_TEXTE EXTRAIT_.
= = = = = = =
À Paris, ce 20 janvier 1767.

Monsieur et très-honoré Roscius, c’est moi qui ai donné au poëte qui vous écrit au coin de mon feu le conseil de travailler plutôt pour le théâtre de Londres que pour le nôtre. Il est jeune[1] mais il a l’âme haute, et il pense que s’il n’est pas permis de mettre sur la scène les prêtres, les rois, leurs ministres, en un mot tous les grands bélîtres de ce monde, il n’y a qu’à fermer boutique. Les personnages les plus ridicules, les moines, les religieuses, les abbés, les évêques, les présidents à mortier nous sont interdits, tant c’est une chose respectable pour nous qu’une croix et un capuchon. Celui qui oserait intituler son drame Jacques Clément, Henri IV, Richelieu, Damiens, Coligny, risquerait d’obtenir un logement aux dépens de l’État, à la Bastille ou à Bicêtre, et la fantaisie de mon jeune ami serait de mériter cette faveur et de ne pas l’obtenir. La pièce que vous recevrez et qu’il vous soumet est son coup d’essai ; s’il est possible de l’ajuster à votre costume, je vous demande, par l’amitié que vous avez pour moi et que je vous rends bien, et par l’intérêt que vous devez à un talent qui naît et qui promet, s’il est encouragé, de vous en occuper. M. Fenouillot n’est point du tout indigne que vous fassiez pour sa gloire et pour sa fortune ce que vous faites pour la gloire et la fortune de M. Colman[2]. S’il arrive, après que vous vous serez bien gratté le front et rongé les ongles pour réussir en commun, que le pied vous glisse, la chute sera pour lui seul. En cas de succès, il sera très-flatté de voir son nom en accolade avec le vôtre, et, pardieu ! je le crois bien. Du reste, vous en userez avec lui connue il vous plaira. Quoiqu’il soit presque aussi gueux qu’il convient à un enfant d’Apollon, il aimerait encore mieux une feuille de laurier qu’une grosse pièce d’or. Il a lu, je ne sais où, qu’anciennement ceux qui mâchaient du laurier prophétisaient, et il a grand appétit de ce fourrage. Adieu, monsieur et très-aimable ; souvenez-vous de temps en temps de la synagogue de la rue Royale et du petit sanctuaire de la rue Neuve-des-Petits-Champs ; on y fait souvent commémoration de vous, le verre en main, et l’on vous y boit en bourgogne, en Champagne, en malaga, en toutes couleurs, en tout pays. Je suis, comme vous savez, votre admirateur, et je serais bien fâché que vous ne me comptassiez pas au nombre de vos amis.
= = = = = = =
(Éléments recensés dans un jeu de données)

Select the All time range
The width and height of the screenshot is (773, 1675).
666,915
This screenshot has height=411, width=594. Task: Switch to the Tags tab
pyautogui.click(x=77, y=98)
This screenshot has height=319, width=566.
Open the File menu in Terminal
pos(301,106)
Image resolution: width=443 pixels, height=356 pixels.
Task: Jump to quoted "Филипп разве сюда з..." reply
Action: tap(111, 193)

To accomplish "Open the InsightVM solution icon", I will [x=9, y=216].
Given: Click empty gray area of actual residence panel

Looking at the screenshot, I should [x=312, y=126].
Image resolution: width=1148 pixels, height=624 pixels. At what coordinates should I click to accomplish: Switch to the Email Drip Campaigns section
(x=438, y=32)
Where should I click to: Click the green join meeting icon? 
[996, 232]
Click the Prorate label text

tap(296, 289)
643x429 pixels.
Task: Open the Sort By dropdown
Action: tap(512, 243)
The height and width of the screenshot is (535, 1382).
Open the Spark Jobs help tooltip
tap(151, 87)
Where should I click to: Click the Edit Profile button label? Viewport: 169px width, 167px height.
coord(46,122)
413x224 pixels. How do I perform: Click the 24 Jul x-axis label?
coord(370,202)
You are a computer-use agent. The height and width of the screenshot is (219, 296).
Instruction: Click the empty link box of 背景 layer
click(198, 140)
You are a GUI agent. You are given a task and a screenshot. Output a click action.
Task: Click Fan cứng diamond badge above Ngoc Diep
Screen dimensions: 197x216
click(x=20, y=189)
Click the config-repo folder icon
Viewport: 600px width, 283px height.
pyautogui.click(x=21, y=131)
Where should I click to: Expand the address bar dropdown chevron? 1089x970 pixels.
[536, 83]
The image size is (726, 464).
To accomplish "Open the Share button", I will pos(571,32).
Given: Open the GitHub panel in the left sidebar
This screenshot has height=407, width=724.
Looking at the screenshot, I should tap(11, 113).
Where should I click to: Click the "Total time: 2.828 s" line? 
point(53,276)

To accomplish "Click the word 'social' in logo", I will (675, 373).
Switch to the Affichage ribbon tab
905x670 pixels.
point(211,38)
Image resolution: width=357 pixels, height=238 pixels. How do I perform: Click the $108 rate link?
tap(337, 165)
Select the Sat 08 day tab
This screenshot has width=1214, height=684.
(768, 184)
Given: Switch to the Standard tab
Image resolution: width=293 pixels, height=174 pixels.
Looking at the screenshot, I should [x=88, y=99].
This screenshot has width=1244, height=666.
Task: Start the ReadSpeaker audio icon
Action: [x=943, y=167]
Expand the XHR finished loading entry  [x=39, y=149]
= = = = = = =
_TÂCHES À RÉALISER_.
(A) Recopiez à l'identique les entrées allant de la ligne qui contient « Given: Click empty » jusqu'à celle qui contient « coord(370,202) », ces deux lignes comprises.
(B) Reprenez la lettre de recommandation adressée à Roscius en la prolongeant après sa dernière phrase.

_LES RÉPONSES_.
(A)
Given: Click empty gray area of actual residence panel

Looking at the screenshot, I should [x=312, y=126].
Image resolution: width=1148 pixels, height=624 pixels. At what coordinates should I click to accomplish: Switch to the Email Drip Campaigns section
(x=438, y=32)
Where should I click to: Click the green join meeting icon? 
[996, 232]
Click the Prorate label text

tap(296, 289)
643x429 pixels.
Task: Open the Sort By dropdown
Action: tap(512, 243)
The height and width of the screenshot is (535, 1382).
Open the Spark Jobs help tooltip
tap(151, 87)
Where should I click to: Click the Edit Profile button label? Viewport: 169px width, 167px height.
coord(46,122)
413x224 pixels. How do I perform: Click the 24 Jul x-axis label?
coord(370,202)

(B)
  1. « Tous les biographes font naître Fenouillot de Falbaire en 1727. Il nous semble qu’ils le vieillissent au moins de dix ans ; car il en aurait eu quarante à l’époque de cette lettre, et à cet âge on n’est plus, à proprement parler, un jeune homme. Remarquez que Diderot insiste plus bas sur ce point, en l’appelant « mon jeune ami ». (G. C.)
  2. George Colman, célèbre auteur dramatique anglais.